When we were making the add-on episode of Civilisations(‘Civilisations on Your Doorstep’), we tried to capture the pressures that moved works of art around the globe, in a way that went beyond the crude (if sometimes true) stories of plunder and expropriation. We looked briefly at some of the Bridgewater paintings in Edinburgh, which had followed the new money in Europe from France to Britain — including some luscious Titians. Reflecting, in a slightly backhanded way, on the modern direction of travel of art from Europe to the Gulf States, we joked that ‘the men who rule the world get to own the Titians’.
Now I turn out to be working on an earlier version of that phenomenon, as you may have guessed from my last post. One short section of my new book looks at the paintings of 11 Roman emperors that Titian made for Duke Federico II of Mantua in the 1530s — and at what happened to them over the next 200 years. It is a perfect example of the principle I was talking about in the tv programme (though I don’t think that the Gonzaga of Mantua ever quite counted as world leaders).
Less than 100 years after these paintings had been installed in the Ducal Palace, the Gonzaga dynasty was on its uppers, and these emperors, along with a load of other ‘Mantua peeces’ were acquired for Charles I and came to London. (‘Acquired’ is actually a euphemism for the double dealing and intrigue that went on.) Just 20 years later, after the execution of Charles I, they were bought (indirectly and circuitously) for Philip IV of Spain and ended up in the Alcazar in Madrid. It was there in 1734 that they were destroyed in a fire; they were hung so high that rescue was impossible.

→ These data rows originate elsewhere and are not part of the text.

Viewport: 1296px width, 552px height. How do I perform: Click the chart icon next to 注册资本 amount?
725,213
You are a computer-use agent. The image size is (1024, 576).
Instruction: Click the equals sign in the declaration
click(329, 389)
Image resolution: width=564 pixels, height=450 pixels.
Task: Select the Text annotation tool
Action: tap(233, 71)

For me, they are a wonderful example of changing images of emperors. The fact is that from the 1530s to the 1730s they were the most familiar images of all to capture ‘the look’ of the early Roman emperors. And indeed we can now get a sense of them precisely because they were so familiar and so frequently copied. The picture at the top is one later version, and here I talk about a much cheaper facsimile I picked up myself for a few quid a couple of years ago.
Quite how far the surviving copies are from the Titian originals is a moot point.  But what is striking is how closely they sometimes overlap with our own stereotyped images of these Roman rulers (which partly go back to original Roman coins and sculptures) — and yet how different they are in other cases. The Julius Caesar, top left, is easily recognisable. But how about the Caligula underneath him? Or how about this Claudius, as shown in a print made around 1600? A long way from ‘our’ view of that emperor . . .
It’s those changing images that my book is trying to explore, and in part explain.
Wish me luck.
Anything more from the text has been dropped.